_Texto_
Los rostros de la tragedia
Las fotografías de quienes perdieron la vida durante la dana permiten acercarse al desgarro que produce su ausencia


El domingo se publicaron en este periódico las fotografías de algunas de las personas que fallecieron en Valencia hace un año tras el devastador paso de la dana. Las imágenes, pequeñas, aparecían colocadas una detrás de otra en tiras sucesivas, de arriba abajo. Se publicaron en blanco y negro, tenían dimensiones muy parecidas a las que se incluyen en los documentos de identidad. Cada una era muy distinta a la siguiente, alguna incluso parecía de otra época. Casi todos miraban de frente, muchos sonreían, a otros los habían pillado en otra cosa, concentrados o sorprendidos, atentos a alguna circunstancia externa. En esos rostros se resume la tragedia entera, están ahí presentes cuando en realidad ya no están. Se los llevó la corriente, se los tragó, los arrancó de la vida para empujarlos a otra parte. El dolor, la rabia, la tristeza: esas fotos, minúsculas y mudas, están cargadas de muchas de las emociones que sigue produciendo aquella brutal e inclemente riada.
Ya no están. Hay un hombre serio que te observa con los ojos semicerrados y las mandíbulas apretadas. Hay quien muestra una sonrisa dulce y la mirada perdida. Una señora mayor parece pillada en mitad de una conversación, aquel tiene los aires de un padre al que está fotografiando su hijo pequeño, a este le está dando el sol de frente. Hay gestos en algunas de esas personas que revelan cómo eran: abiertas, reservadas, tímidas, expansivas, desconfiadas, temerosas, obstinadas, despistadas, alegres, serias, demasiado serias, simpáticas, coquetas. Tienen gafas, mucho pelo y poco pelo, los ojos pintados y los ojos sin pintar, hay quien lleva bigote y quien se puso collares, esta chica parece espabilada, ese muchacho luce buenos modales en su actitud, esta madre es una madre encantadora y feliz.

_Entradas del listado_
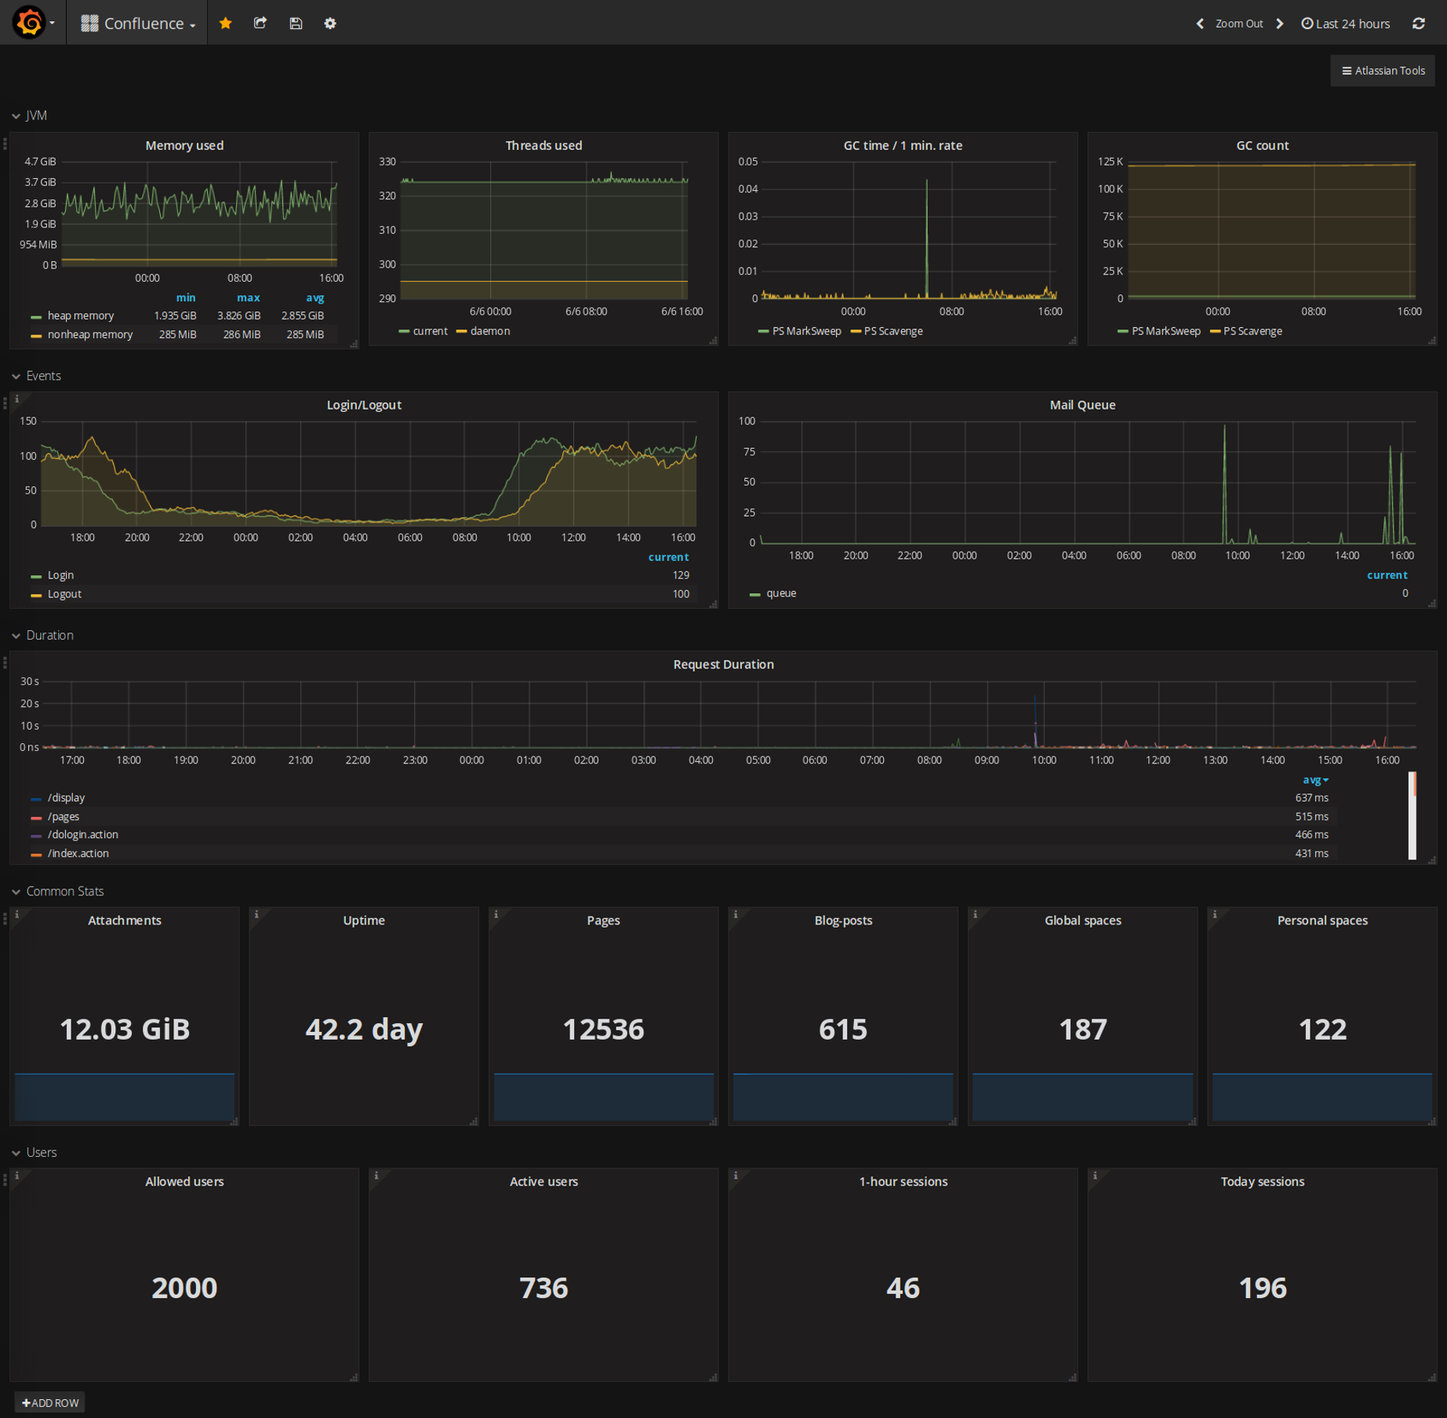The image size is (1447, 1418).
Task: Open the Grafana logo main menu
Action: coord(33,23)
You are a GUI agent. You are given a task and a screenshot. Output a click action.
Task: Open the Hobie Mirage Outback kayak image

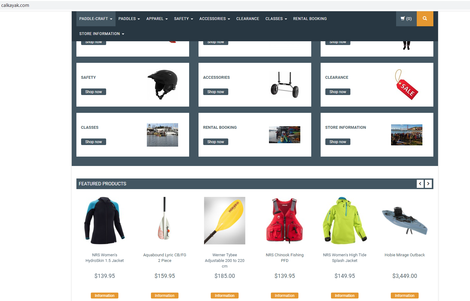pyautogui.click(x=405, y=221)
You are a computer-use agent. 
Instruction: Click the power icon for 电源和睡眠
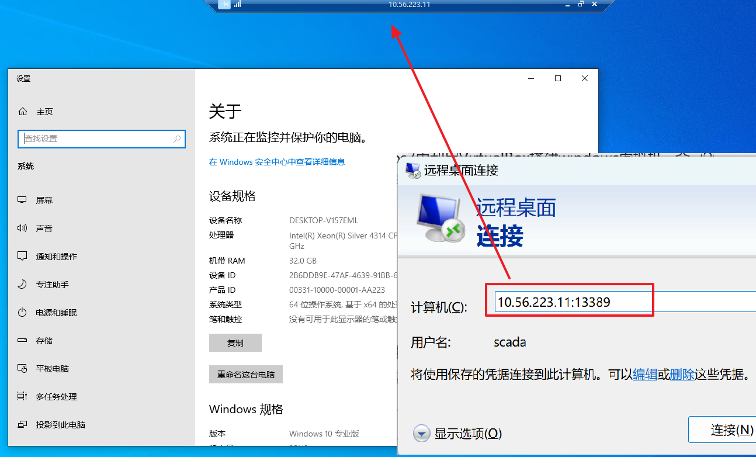pos(23,313)
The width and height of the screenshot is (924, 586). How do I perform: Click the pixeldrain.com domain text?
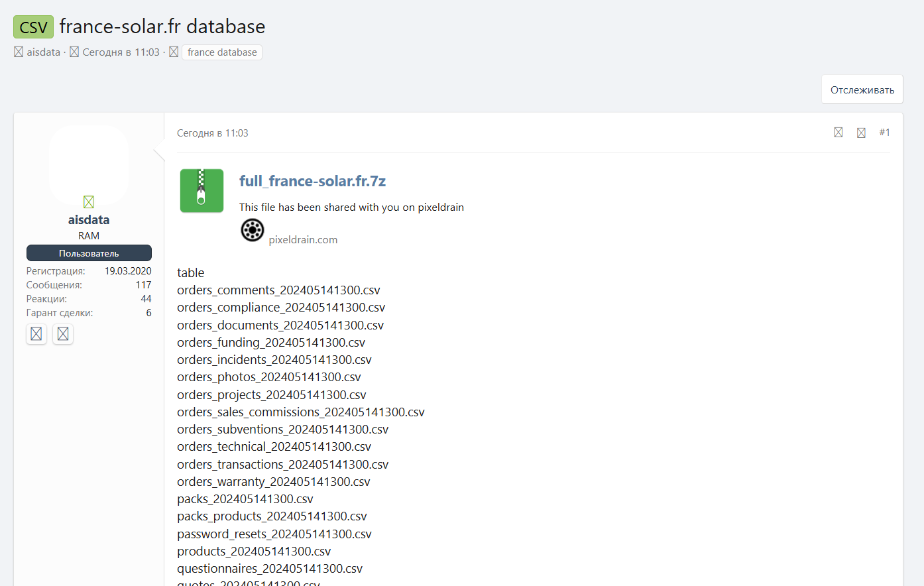point(303,240)
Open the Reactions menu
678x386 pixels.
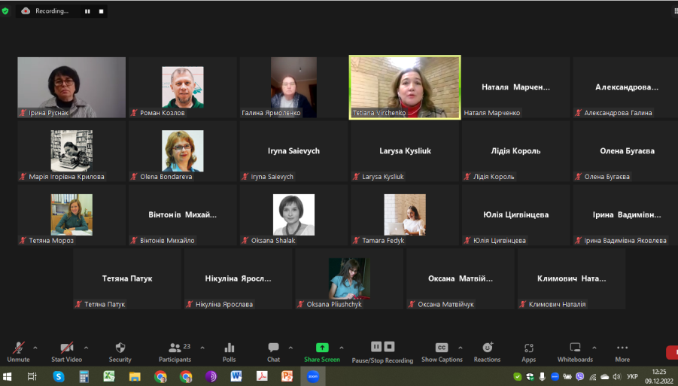[487, 348]
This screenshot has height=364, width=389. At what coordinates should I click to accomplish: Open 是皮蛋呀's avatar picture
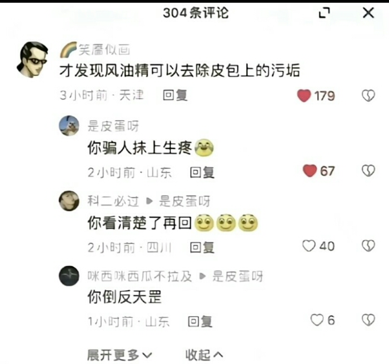point(69,126)
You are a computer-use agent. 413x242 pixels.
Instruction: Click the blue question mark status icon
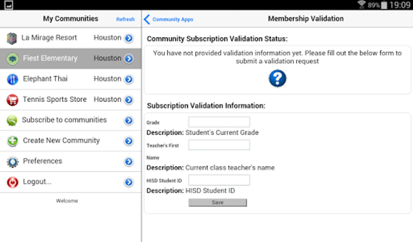[x=277, y=78]
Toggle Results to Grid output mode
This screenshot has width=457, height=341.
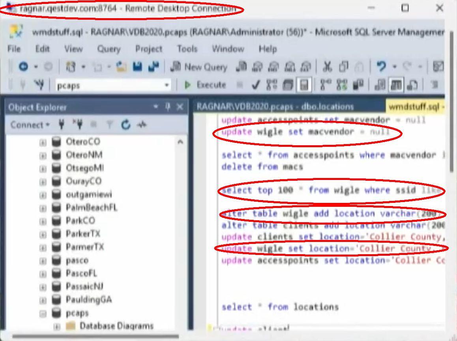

_Tareas del ejercicio_
• A. Resume el texto sobre las fotografías de las víctimas de la dana en dos oraciones.
• B. Edita el tramo del texto sobre las fotografías de las víctimas de la dana que va desde "Ya no están. Hay" hasta "encantadora y feliz.", y cambia "bigote" por "barba".
Para responder, usa solo el texto y no el listado.

_Resultados por tarea_
• A. El domingo, el periódico publicó pequeñas fotografías en blanco y negro de algunas de las personas que murieron en Valencia hace un año tras el paso de la dana. En esos rostros, muy distintos entre sí, se resume la tragedia entera: muestran cómo eran quienes ya no están y concentran el dolor, la rabia y la tristeza que sigue produciendo la riada.

• B.
Ya no están. Hay un hombre serio que te observa con los ojos semicerrados y las mandíbulas apretadas. Hay quien muestra una sonrisa dulce y la mirada perdida. Una señora mayor parece pillada en mitad de una conversación, aquel tiene los aires de un padre al que está fotografiando su hijo pequeño, a este le está dando el sol de frente. Hay gestos en algunas de esas personas que revelan cómo eran: abiertas, reservadas, tímidas, expansivas, desconfiadas, temerosas, obstinadas, despistadas, alegres, serias, demasiado serias, simpáticas, coquetas. Tienen gafas, mucho pelo y poco pelo, los ojos pintados y los ojos sin pintar, hay quien lleva barba y quien se puso collares, esta chica parece espabilada, ese muchacho luce buenos modales en su actitud, esta madre es una madre encantadora y feliz.